I would like to mention that I have a phenom 9550 and it works.... phenomenally....

it stays cool using ondemand frequency governor, is plenty fast for what I do (i wanted the multitasking not the raw power).  

it was also not too expensive when I got it.

----------

## arnuld

 *shickapooka800 wrote:*   

> i think we are all missing the real question here:  will any of this work under HURD?  im guessing no... 
> 
> 

 

My primary OS will be Arch (or Gentoo). Hurd does not work properly like a Desktop OS, not yet. But I will write new drivers of my hardware for Hurd  :Smile:  . I will develop Hurd, so if it does not work there , then I wil make it work myself.

 *shickapooka800 wrote:*   

> 
> 
> its like asking:  is this hardware good?  I am going to use linux as my main OS, and amigaos as my 3nd OS.  
> 
> 

 

Only Linux will run it and  nothing else. So the question is: The hardware is compatible with Linux or not ?

 *shickapooka800 wrote:*   

> 
> 
> I would like to mention that I have a phenom 9550 and it works.... phenomenally....
> 
> it stays cool using ondemand frequency governor, is plenty fast for what I do (i wanted the multitasking not the raw power).  
> ...

 

Congratulations then, at least you did not run into problems of "Sir, we don't support Linux and we can't help you on that ", that's straight from Samsung Customer Care.  

"You installed Linux on your Laptop ? "

What this exercise asks.
(a) Answer these questions from the forum thread, marking each answer (i), (ii) or (iii) on its own line:
(i) Which processor does shickapooka800 own?
(ii) Which frequency governor keeps that processor cool?
(iii) What does arnuld name as the primary OS?
(b) Summarize the forum thread in two sentences.
(c) Give a continuation of the forum thread on Linux hardware compatibility, picking up after its final line.

Stored data.
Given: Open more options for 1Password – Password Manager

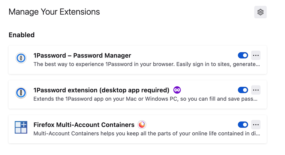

Written answers.
(a)
(i) A Phenom 9550.
(ii) The ondemand frequency governor.
(iii) Arch (or Gentoo).

(b) shickapooka800 reports that a Phenom 9550 works well, stays cool with the ondemand frequency governor, is fast enough for multitasking and was not too expensive. arnuld replies that Arch or Gentoo will be the primary OS, that Hurd is not yet usable as a desktop OS but arnuld plans to write drivers for it, and that only Linux will run on the hardware, so the question is Linux compatibility, adding that Samsung Customer Care said it does not support Linux.

(c)
"Sir, you removed default installation Windows XP ?"

"Sir, I am sorry but we can no longer provide you any warranty on our hardware"

That was straight from HP  (on my friend's laptop).

----------

## A Hired Goon

Nvidia recently released VDPAU for certain cards, makes for a much lower processor requirement if you had HD video viewing in mind.

AHG

----------

## Simba7

 *arnuld wrote:*   

> "You installed Linux on your Laptop ? "
> 
> "Sir, you removed default installation Windows XP ?"
> 
> "Sir, I am sorry but we can no longer provide you any warranty on our hardware"
> ...

 

..and why would installing a different OS void the warranty? They're just as bad as Sony.

I just wouldn't tell them. It's your business if you want to use a different OS.

----------

## d2_racing

 *Simba7 wrote:*   

> I just wouldn't tell them. It's your business if you want to use a different OS.

 

The only thing that we can do for that is this.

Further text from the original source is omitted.